Data entries
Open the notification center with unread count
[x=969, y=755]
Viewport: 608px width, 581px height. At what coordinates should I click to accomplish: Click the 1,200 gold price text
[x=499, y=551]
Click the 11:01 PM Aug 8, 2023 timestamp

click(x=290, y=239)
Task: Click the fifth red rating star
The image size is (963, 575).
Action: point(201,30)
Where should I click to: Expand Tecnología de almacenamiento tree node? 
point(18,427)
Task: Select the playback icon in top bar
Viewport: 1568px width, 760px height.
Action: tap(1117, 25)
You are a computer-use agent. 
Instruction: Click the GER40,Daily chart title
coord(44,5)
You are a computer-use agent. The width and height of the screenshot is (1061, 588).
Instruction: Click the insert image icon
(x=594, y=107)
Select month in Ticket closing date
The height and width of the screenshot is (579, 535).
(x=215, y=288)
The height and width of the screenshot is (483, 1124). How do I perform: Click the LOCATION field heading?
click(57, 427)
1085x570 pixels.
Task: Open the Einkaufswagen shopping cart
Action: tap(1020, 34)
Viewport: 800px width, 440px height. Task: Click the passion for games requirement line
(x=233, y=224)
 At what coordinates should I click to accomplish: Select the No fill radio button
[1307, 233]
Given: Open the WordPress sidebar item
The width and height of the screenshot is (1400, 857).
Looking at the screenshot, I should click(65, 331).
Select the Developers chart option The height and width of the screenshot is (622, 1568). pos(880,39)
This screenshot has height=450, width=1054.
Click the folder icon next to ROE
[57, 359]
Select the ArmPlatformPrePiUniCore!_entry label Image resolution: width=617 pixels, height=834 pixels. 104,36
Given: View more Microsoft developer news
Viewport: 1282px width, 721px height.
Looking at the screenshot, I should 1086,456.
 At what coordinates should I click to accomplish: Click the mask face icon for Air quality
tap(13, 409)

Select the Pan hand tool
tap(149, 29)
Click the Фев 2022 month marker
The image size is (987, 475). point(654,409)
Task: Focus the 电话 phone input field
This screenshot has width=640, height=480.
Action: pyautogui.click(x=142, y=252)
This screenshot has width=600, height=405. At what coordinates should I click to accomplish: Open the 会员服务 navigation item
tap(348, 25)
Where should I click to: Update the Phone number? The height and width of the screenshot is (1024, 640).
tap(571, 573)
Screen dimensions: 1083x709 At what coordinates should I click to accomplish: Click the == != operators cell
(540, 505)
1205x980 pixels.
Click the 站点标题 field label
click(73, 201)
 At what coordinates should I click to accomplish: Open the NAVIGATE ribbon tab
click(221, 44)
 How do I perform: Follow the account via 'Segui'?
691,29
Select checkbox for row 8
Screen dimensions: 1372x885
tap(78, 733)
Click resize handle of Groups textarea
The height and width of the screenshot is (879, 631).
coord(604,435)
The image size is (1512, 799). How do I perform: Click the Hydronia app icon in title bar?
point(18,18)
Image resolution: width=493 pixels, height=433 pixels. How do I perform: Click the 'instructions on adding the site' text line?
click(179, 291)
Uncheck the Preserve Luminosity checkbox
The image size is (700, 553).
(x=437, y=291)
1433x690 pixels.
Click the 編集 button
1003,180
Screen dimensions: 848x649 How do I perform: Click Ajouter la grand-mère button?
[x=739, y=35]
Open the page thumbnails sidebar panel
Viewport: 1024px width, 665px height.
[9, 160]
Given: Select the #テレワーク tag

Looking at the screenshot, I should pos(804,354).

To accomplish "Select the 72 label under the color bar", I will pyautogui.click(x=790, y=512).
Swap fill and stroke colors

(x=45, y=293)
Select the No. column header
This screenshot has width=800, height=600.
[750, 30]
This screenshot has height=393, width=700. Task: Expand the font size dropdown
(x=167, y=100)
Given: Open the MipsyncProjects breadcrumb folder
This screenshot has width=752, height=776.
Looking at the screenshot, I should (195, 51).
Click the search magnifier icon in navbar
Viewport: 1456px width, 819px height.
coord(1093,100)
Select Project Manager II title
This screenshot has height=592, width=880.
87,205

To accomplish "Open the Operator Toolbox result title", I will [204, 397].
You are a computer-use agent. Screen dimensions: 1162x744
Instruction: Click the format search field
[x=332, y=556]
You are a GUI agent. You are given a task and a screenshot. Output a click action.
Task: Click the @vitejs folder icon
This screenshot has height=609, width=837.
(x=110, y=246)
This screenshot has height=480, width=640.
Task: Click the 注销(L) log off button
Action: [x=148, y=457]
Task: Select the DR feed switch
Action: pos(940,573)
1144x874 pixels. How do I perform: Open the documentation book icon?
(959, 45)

TASK REQUIREMENTS
Rewrite the items above with every "Instruction:" changed to "Command:", keeping everything else the same.

FINAL ANSWER
Open the notification center with unread count
[x=969, y=755]
Viewport: 608px width, 581px height. At what coordinates should I click to accomplish: Click the 1,200 gold price text
[x=499, y=551]
Click the 11:01 PM Aug 8, 2023 timestamp

click(x=290, y=239)
Task: Click the fifth red rating star
The image size is (963, 575).
Action: point(201,30)
Where should I click to: Expand Tecnología de almacenamiento tree node? 
point(18,427)
Task: Select the playback icon in top bar
Viewport: 1568px width, 760px height.
Action: tap(1117, 25)
You are a computer-use agent. 
Command: Click the GER40,Daily chart title
coord(44,5)
You are a computer-use agent. The width and height of the screenshot is (1061, 588).
Command: Click the insert image icon
(x=594, y=107)
Select month in Ticket closing date
The height and width of the screenshot is (579, 535).
(x=215, y=288)
The height and width of the screenshot is (483, 1124). How do I perform: Click the LOCATION field heading?
click(57, 427)
1085x570 pixels.
Task: Open the Einkaufswagen shopping cart
Action: tap(1020, 34)
Viewport: 800px width, 440px height. Task: Click the passion for games requirement line
(x=233, y=224)
 At what coordinates should I click to accomplish: Select the No fill radio button
[1307, 233]
Given: Open the WordPress sidebar item
The width and height of the screenshot is (1400, 857).
Looking at the screenshot, I should click(65, 331).
Select the Developers chart option The height and width of the screenshot is (622, 1568). pos(880,39)
This screenshot has height=450, width=1054.
Click the folder icon next to ROE
[57, 359]
Select the ArmPlatformPrePiUniCore!_entry label Image resolution: width=617 pixels, height=834 pixels. 104,36
Given: View more Microsoft developer news
Viewport: 1282px width, 721px height.
Looking at the screenshot, I should 1086,456.
 At what coordinates should I click to accomplish: Click the mask face icon for Air quality
tap(13, 409)

Select the Pan hand tool
tap(149, 29)
Click the Фев 2022 month marker
The image size is (987, 475). point(654,409)
Task: Focus the 电话 phone input field
This screenshot has width=640, height=480.
Action: pyautogui.click(x=142, y=252)
This screenshot has width=600, height=405. At what coordinates should I click to accomplish: Open the 会员服务 navigation item
tap(348, 25)
Where should I click to: Update the Phone number? The height and width of the screenshot is (1024, 640).
tap(571, 573)
Screen dimensions: 1083x709 At what coordinates should I click to accomplish: Click the == != operators cell
(540, 505)
1205x980 pixels.
Click the 站点标题 field label
click(73, 201)
 At what coordinates should I click to accomplish: Open the NAVIGATE ribbon tab
click(221, 44)
 How do I perform: Follow the account via 'Segui'?
691,29
Select checkbox for row 8
Screen dimensions: 1372x885
tap(78, 733)
Click resize handle of Groups textarea
The height and width of the screenshot is (879, 631).
coord(604,435)
The image size is (1512, 799). How do I perform: Click the Hydronia app icon in title bar?
point(18,18)
Image resolution: width=493 pixels, height=433 pixels. How do I perform: Click the 'instructions on adding the site' text line?
click(179, 291)
Uncheck the Preserve Luminosity checkbox
The image size is (700, 553).
(x=437, y=291)
1433x690 pixels.
Click the 編集 button
1003,180
Screen dimensions: 848x649 How do I perform: Click Ajouter la grand-mère button?
[x=739, y=35]
Open the page thumbnails sidebar panel
Viewport: 1024px width, 665px height.
[9, 160]
Given: Select the #テレワーク tag

Looking at the screenshot, I should pos(804,354).

To accomplish "Select the 72 label under the color bar", I will pyautogui.click(x=790, y=512).
Swap fill and stroke colors

(x=45, y=293)
Select the No. column header
This screenshot has width=800, height=600.
[750, 30]
This screenshot has height=393, width=700. Task: Expand the font size dropdown
(x=167, y=100)
Given: Open the MipsyncProjects breadcrumb folder
This screenshot has width=752, height=776.
Looking at the screenshot, I should (195, 51).
Click the search magnifier icon in navbar
Viewport: 1456px width, 819px height.
coord(1093,100)
Select Project Manager II title
This screenshot has height=592, width=880.
87,205

To accomplish "Open the Operator Toolbox result title", I will [204, 397].
You are a computer-use agent. Screen dimensions: 1162x744
Command: Click the format search field
[x=332, y=556]
You are a GUI agent. You are given a task and a screenshot. Output a click action.
Task: Click the @vitejs folder icon
This screenshot has height=609, width=837.
(x=110, y=246)
This screenshot has height=480, width=640.
Task: Click the 注销(L) log off button
Action: [x=148, y=457]
Task: Select the DR feed switch
Action: pos(940,573)
1144x874 pixels. How do I perform: Open the documentation book icon?
(959, 45)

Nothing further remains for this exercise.